1 Super Stock Down 76% You'll Regret Not Buying on the Dip in 2025

In This Article:

Key Points

  • DigitalOcean provides cloud services exclusively to small and mid-sized businesses (SMBs).

  • The company is expanding into artificial intelligence (AI) services, and revenue from this part of its business surged by 160% in the recent quarter.

  • DigitalOcean stock is down significantly from its 2021 high, but its valuation is starting to look extremely attractive.

  • 10 stocks we like better than DigitalOcean ›

The cloud computing industry is dominated by giants like Amazon, Microsoft, and Alphabet, but those providers typically focus on the largest and highest-spending enterprises. Tailoring their cloud services to small and medium-sized businesses (SMBs) wouldn't be an economical strategy, because those customers wouldn't contribute enough revenue to move the needle.

DigitalOcean (NYSE: DOCN), on the other hand, focuses exclusively on providing cloud services to SMB customers. Plus, it has a growing portfolio of artificial intelligence (AI) services that are helping even the smallest businesses adopt this revolutionary technology.

DigitalOcean stock is down 76% from its record high, which was set during the tech frenzy in 2021. The stock was undeniably overvalued then, but it's starting to look very attractive, especially in light of the company's accelerating revenue growth and soaring profits. Here's why investors might regret not buying the dip.

A person looking down at a tablet device while standing in a data center.
Image source: Getty Images.

Delivering AI to small and medium-sized businesses

DigitalOcean provides a range of cloud services to more than 600,000 customers, from simple data storage and website hosting to complex software development tools. It differentiates itself from the larger cloud platforms by offering cheap and transparent pricing, highly personalized support, and simple deployment processes. These attributes are suited to SMBs, especially those without in-house technical expertise.

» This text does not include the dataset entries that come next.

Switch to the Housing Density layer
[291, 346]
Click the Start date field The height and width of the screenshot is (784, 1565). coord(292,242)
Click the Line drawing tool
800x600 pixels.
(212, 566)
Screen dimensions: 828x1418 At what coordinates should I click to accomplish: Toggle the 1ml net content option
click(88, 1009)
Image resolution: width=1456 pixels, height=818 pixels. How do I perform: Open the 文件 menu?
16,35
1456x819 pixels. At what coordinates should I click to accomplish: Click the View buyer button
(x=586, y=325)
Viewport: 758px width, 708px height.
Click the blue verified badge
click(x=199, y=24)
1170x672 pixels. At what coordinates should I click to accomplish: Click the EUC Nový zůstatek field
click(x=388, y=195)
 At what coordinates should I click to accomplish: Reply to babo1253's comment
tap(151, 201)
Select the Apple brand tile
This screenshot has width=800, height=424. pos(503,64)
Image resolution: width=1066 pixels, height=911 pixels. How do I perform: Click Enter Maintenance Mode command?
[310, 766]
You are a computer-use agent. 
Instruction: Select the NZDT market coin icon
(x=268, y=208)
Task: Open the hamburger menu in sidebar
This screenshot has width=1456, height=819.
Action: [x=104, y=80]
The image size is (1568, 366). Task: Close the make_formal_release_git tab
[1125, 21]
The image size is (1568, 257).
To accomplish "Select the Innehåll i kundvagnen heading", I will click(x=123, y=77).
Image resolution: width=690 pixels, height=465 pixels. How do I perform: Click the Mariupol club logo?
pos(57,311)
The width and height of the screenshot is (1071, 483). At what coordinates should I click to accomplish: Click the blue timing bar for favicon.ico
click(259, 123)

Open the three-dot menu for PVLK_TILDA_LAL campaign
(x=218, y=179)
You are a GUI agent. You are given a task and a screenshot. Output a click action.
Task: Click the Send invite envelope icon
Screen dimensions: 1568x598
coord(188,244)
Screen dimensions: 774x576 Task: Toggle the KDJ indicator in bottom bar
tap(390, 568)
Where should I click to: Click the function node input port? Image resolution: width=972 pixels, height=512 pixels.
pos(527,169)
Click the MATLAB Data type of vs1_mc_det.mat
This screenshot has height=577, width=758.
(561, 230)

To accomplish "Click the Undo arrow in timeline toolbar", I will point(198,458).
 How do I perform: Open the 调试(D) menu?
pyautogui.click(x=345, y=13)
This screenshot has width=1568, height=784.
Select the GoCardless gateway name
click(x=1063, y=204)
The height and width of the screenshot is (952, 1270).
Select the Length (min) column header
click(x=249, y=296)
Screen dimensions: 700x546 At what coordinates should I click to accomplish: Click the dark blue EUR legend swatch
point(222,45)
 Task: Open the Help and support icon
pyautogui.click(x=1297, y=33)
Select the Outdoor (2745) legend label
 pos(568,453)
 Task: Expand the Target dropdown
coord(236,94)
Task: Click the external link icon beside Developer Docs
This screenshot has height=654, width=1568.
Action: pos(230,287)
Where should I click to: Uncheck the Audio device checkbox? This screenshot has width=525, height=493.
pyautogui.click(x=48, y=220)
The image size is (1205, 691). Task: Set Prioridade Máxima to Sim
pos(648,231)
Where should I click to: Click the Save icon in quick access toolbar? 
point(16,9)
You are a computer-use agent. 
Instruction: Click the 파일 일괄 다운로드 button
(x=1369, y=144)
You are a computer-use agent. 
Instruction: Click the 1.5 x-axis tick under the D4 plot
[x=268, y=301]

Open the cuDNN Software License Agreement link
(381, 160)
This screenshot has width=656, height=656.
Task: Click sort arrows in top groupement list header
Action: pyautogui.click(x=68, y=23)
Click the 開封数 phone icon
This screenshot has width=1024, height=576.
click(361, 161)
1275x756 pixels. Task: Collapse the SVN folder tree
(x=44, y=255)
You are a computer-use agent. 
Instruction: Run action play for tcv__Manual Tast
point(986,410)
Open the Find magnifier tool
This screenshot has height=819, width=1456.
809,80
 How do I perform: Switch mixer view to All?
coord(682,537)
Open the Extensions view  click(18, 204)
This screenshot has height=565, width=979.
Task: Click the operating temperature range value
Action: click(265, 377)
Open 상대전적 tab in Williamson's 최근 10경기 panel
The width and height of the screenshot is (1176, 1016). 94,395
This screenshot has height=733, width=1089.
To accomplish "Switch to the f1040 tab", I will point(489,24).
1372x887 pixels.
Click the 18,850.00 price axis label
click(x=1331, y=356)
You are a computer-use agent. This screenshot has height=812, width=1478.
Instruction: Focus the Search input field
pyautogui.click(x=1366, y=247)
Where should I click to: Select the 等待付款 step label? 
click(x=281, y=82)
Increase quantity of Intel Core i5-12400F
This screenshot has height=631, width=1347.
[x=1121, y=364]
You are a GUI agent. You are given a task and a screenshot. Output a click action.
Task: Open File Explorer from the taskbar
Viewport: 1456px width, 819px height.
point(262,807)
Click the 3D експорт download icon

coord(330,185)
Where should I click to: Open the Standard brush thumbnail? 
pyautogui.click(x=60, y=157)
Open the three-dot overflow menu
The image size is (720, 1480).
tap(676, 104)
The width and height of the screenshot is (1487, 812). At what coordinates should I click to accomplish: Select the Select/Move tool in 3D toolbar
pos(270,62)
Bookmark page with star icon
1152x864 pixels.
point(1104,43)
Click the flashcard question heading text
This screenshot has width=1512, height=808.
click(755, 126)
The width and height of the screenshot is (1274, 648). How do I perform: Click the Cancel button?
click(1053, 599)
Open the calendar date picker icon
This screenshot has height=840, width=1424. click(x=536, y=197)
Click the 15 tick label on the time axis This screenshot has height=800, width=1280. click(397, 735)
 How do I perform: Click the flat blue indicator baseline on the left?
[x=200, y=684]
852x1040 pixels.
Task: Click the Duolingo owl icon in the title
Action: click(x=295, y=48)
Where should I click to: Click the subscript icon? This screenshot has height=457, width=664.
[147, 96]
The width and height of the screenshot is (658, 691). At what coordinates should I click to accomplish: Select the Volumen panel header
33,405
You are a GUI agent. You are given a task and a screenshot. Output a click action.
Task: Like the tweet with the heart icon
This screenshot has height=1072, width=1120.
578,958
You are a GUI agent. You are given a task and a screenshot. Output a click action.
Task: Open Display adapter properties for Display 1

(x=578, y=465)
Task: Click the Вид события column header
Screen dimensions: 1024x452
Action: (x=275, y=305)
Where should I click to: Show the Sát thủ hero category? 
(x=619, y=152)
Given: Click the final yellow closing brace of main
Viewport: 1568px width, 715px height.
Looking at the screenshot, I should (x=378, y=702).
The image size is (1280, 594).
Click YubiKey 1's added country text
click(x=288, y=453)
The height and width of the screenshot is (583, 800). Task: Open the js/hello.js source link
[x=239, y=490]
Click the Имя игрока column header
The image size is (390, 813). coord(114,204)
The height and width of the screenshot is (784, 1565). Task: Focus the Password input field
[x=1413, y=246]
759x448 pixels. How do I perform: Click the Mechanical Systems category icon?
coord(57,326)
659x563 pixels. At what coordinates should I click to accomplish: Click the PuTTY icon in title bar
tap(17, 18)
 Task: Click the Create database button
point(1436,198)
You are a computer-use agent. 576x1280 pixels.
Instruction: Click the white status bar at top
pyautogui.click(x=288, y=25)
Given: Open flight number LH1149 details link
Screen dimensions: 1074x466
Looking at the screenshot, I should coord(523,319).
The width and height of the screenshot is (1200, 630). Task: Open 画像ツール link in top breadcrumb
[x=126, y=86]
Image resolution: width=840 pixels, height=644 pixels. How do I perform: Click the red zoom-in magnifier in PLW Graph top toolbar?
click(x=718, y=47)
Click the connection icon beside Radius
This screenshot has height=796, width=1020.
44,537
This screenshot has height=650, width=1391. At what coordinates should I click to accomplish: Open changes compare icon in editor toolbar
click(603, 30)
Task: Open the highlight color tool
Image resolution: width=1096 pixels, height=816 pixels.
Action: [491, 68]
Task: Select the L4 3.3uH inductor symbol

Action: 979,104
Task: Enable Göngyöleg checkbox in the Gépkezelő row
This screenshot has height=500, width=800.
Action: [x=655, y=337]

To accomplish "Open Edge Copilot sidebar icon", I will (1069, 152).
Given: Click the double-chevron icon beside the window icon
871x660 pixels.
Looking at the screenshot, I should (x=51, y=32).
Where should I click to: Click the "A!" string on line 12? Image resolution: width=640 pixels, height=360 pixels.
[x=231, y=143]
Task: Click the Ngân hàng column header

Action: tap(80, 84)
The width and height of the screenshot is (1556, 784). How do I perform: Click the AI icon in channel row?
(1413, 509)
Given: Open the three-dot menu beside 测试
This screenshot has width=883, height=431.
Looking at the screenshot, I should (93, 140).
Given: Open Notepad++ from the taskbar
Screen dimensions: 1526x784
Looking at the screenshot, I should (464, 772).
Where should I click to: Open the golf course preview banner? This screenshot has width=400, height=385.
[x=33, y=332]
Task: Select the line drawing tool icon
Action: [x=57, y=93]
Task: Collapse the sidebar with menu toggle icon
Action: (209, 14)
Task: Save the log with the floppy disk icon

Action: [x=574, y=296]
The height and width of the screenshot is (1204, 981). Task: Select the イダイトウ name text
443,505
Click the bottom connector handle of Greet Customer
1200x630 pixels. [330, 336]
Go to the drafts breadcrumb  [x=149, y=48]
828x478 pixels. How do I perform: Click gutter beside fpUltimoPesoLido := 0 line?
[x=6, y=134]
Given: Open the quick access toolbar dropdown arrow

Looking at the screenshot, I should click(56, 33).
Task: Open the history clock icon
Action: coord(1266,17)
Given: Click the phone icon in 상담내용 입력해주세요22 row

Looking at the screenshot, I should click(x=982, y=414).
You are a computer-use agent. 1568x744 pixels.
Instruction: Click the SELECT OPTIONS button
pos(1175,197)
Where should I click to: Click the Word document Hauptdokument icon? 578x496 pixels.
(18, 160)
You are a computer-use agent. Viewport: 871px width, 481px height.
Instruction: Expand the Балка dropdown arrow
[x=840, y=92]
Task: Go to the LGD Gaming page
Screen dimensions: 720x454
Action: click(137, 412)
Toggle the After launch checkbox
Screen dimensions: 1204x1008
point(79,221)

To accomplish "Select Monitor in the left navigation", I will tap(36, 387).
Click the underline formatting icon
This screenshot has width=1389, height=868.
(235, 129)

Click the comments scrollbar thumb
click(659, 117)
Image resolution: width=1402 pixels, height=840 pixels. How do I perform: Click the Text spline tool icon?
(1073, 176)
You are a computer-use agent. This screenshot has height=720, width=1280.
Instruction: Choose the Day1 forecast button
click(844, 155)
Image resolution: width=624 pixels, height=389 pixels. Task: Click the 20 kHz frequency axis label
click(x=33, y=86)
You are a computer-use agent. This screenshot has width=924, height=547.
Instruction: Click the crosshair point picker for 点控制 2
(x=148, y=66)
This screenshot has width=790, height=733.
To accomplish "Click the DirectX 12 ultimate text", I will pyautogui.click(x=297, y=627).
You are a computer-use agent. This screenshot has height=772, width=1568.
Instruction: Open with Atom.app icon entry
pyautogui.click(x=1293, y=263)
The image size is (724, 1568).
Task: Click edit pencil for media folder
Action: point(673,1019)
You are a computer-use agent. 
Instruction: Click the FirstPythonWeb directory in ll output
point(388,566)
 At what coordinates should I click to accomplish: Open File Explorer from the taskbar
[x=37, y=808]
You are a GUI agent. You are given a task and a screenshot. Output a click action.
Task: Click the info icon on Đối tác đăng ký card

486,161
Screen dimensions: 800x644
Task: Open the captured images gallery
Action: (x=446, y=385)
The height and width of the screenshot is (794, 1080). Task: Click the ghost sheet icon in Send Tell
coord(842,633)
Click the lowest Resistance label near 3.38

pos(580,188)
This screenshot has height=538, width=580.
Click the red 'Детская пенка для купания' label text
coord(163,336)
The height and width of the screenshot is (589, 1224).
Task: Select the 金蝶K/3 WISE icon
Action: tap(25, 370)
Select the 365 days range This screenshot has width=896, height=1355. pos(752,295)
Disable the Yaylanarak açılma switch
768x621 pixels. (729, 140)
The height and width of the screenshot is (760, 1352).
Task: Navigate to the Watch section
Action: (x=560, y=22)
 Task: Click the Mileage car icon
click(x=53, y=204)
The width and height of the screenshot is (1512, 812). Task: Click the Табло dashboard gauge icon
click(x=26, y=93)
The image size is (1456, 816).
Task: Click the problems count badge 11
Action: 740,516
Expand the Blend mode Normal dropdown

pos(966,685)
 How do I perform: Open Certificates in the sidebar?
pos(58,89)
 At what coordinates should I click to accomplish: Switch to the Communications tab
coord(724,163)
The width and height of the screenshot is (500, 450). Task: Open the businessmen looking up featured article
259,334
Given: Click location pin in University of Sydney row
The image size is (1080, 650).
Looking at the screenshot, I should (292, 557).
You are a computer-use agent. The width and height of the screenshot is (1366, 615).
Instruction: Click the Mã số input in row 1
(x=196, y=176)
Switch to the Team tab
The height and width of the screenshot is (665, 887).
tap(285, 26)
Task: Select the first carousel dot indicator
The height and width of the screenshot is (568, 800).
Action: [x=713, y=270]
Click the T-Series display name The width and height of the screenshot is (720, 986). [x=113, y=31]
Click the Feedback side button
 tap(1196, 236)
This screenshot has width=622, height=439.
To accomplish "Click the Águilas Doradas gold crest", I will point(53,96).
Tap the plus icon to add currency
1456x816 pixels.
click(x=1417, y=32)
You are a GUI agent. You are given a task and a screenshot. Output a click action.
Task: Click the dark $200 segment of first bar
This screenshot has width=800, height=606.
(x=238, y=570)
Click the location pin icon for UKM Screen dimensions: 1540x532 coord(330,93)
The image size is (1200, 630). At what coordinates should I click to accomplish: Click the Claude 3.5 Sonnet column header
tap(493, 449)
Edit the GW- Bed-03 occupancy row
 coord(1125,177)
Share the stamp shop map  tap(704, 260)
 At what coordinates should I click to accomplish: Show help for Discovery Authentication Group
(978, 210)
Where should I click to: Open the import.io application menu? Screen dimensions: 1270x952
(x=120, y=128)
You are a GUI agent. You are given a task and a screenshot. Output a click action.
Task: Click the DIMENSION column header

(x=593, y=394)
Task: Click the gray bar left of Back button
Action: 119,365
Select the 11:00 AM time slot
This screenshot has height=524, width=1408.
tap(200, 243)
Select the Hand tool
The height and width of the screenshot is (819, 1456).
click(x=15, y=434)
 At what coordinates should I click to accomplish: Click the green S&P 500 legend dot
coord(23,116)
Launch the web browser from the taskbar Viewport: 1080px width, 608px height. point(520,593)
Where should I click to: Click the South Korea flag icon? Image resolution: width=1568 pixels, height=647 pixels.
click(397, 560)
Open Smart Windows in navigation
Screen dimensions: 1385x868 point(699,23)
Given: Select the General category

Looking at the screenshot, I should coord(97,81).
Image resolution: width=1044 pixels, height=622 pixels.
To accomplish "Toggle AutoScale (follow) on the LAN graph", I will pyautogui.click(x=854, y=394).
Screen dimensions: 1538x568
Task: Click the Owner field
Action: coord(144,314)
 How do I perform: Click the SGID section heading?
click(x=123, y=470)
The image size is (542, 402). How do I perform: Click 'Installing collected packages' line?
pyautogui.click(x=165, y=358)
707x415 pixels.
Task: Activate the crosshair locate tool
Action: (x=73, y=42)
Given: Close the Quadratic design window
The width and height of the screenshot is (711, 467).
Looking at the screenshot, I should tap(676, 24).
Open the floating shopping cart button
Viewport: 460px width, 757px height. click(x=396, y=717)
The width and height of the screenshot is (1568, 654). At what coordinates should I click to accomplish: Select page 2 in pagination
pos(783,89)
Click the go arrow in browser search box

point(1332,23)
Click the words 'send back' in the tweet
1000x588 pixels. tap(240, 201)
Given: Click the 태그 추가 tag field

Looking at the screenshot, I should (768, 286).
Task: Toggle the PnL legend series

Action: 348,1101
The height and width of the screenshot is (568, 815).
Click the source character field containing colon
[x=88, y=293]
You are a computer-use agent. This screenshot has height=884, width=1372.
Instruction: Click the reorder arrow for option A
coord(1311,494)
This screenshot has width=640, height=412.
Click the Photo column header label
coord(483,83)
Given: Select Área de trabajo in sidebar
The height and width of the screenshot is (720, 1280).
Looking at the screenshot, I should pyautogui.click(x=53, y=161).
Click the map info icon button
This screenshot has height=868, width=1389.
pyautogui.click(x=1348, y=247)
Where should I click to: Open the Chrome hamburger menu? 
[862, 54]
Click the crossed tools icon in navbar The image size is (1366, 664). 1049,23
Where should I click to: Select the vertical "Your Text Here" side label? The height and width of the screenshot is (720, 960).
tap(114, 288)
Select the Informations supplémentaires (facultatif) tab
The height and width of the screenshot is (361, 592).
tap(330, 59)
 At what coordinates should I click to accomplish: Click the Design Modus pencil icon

DigitalOcean is now helping SMBs access the power of AI. It operates data center infrastructure fitted with graphics processing units (GPUs) from top suppliers like Nvidia and Advanced Micro Devices. In order to keep prices down, DigitalOcean doesn't use the latest GPU variants, but it does offer Nvidia's H200 and AMD's MI300X, which can deliver more than enough computing power for moderate AI workloads.

Plus, DigitalOcean offers fractional capacity, meaning SMBs can access between one and eight GPUs at a time. This is ideal for small businesses that might want to deploy an AI chatbot on their website to handle customer service inquiries, for example. That kind of workload doesn't require thousands of Nvidia's latest Blackwell GPUs, which is what the bigger cloud platforms are focused on providing.